# Task description
The result should be an exact copy of only the lines from the one holding "is (251, 172)." through the last line of the data below, please, without pictures.

##### Records for the task #####

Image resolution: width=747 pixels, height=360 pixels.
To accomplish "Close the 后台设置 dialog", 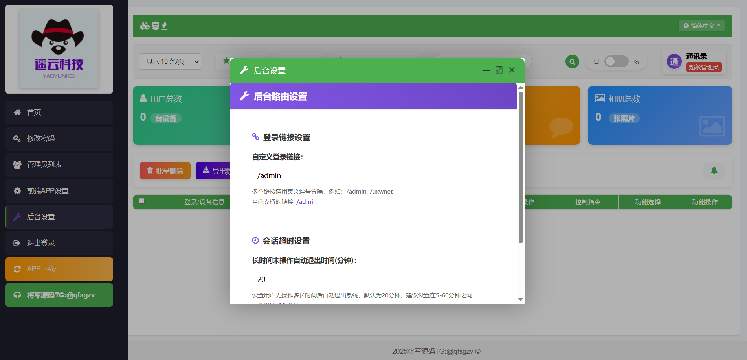I will [x=512, y=70].
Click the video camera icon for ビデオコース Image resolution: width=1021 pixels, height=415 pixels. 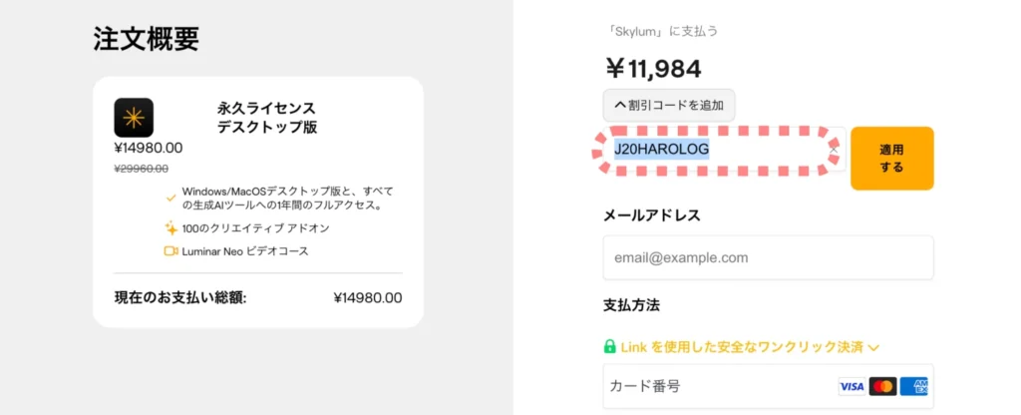[x=170, y=250]
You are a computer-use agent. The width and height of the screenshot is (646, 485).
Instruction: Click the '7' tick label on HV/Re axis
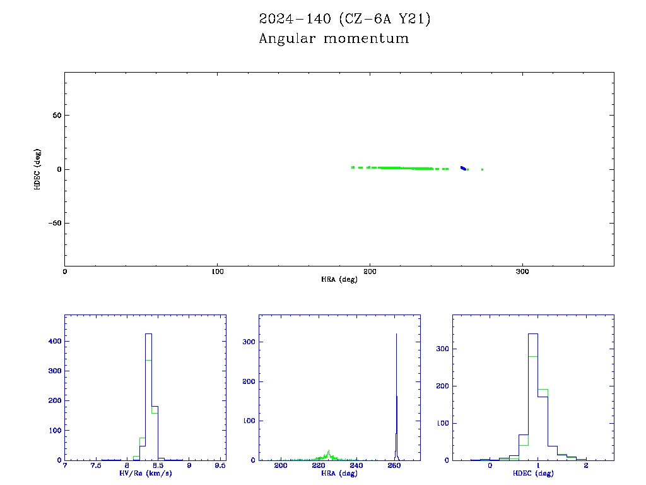(65, 465)
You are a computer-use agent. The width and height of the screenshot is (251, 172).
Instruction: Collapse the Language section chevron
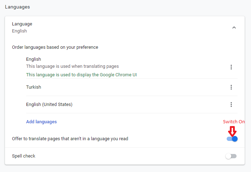click(x=234, y=28)
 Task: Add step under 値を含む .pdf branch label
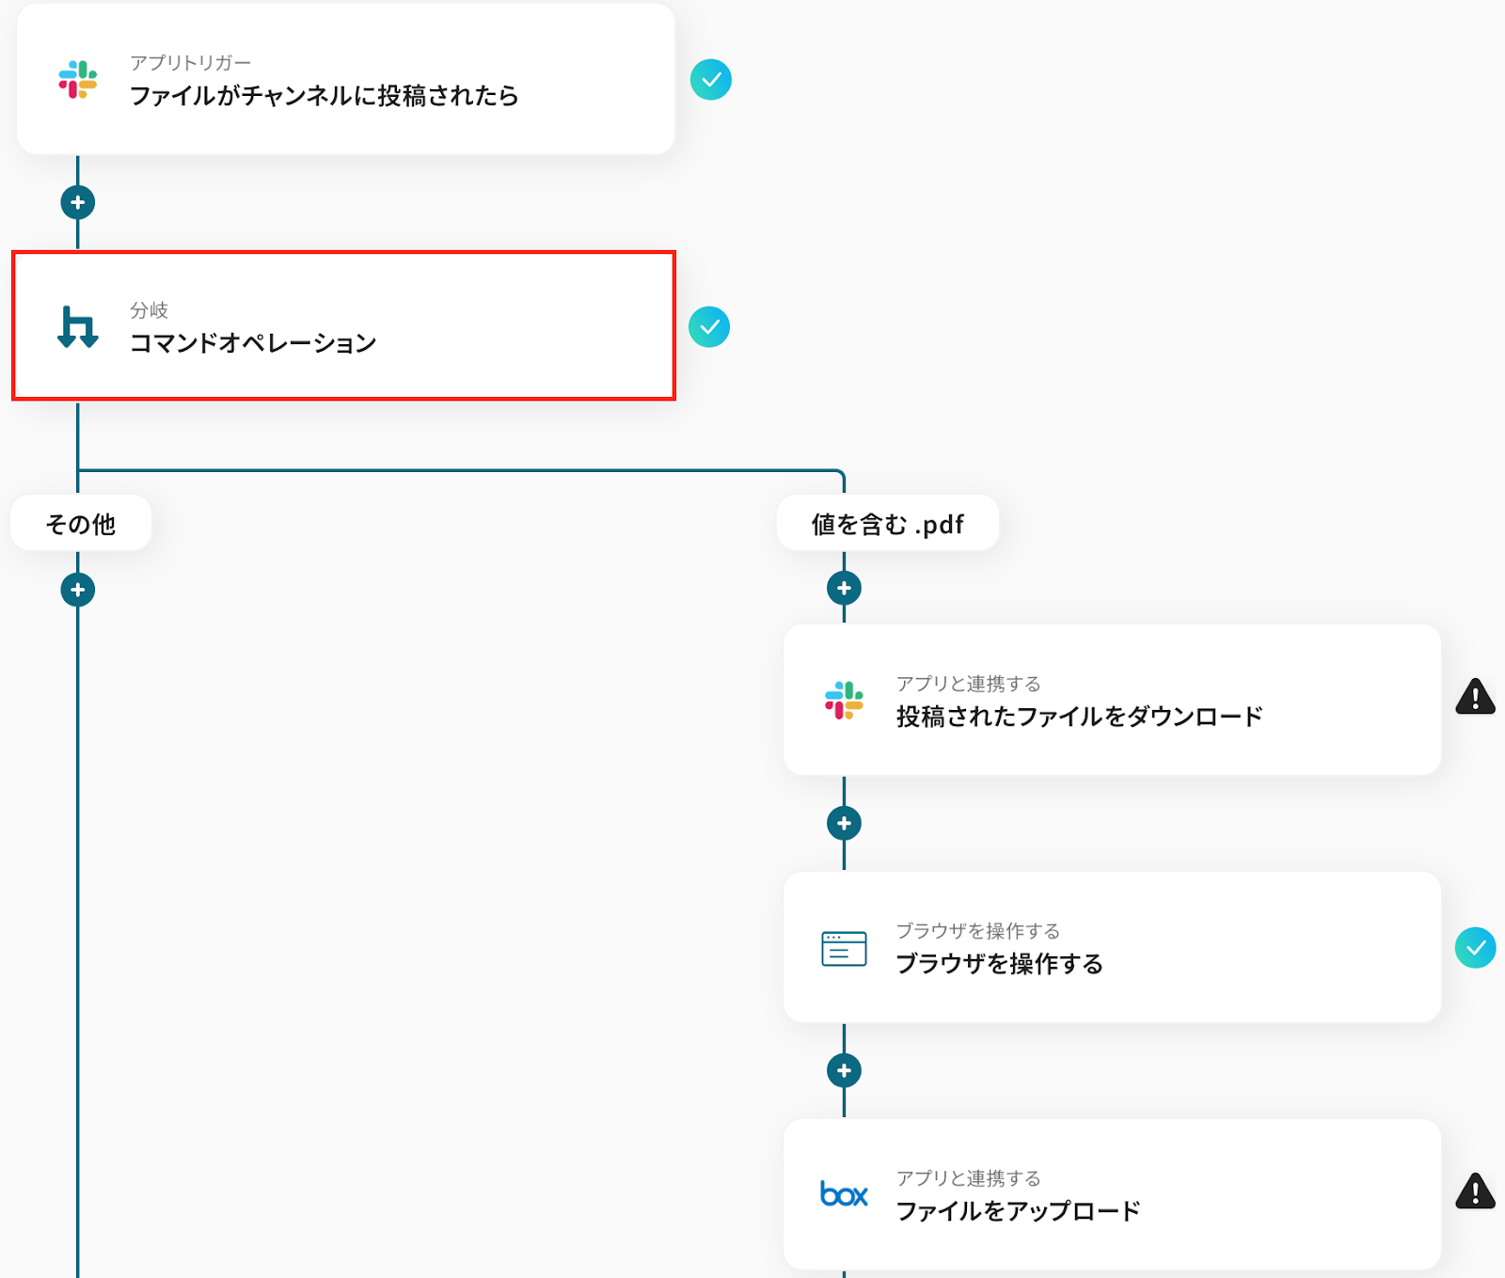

#####

# Expected answer
You are a computer-use agent. The width and height of the screenshot is (251, 172).
Instruction: Collapse the Language section chevron
click(x=234, y=28)
 Task: Add step under 値を含む .pdf branch label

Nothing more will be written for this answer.